• _WORK ORDER_: In the data below, find the line containing "Viewport: 955px width, 637px height.", then set down that line and every later line up to and including the line containing "Screen dimensions: 930x685", exactly.

(Dataset items)
=-=-=-=-=

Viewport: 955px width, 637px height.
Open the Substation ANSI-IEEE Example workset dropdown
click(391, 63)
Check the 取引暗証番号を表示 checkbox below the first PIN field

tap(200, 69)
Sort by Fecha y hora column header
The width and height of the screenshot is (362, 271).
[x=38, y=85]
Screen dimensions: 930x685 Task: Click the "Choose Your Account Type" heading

=-=-=-=-=

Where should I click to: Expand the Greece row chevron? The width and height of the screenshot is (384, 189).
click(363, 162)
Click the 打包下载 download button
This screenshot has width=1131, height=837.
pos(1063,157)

=-=-=-=-=

• _RESPONSE TO THIS TASK_:
Viewport: 955px width, 637px height.
Open the Substation ANSI-IEEE Example workset dropdown
click(391, 63)
Check the 取引暗証番号を表示 checkbox below the first PIN field

tap(200, 69)
Sort by Fecha y hora column header
The width and height of the screenshot is (362, 271).
[x=38, y=85]
Screen dimensions: 930x685 Task: Click the "Choose Your Account Type" heading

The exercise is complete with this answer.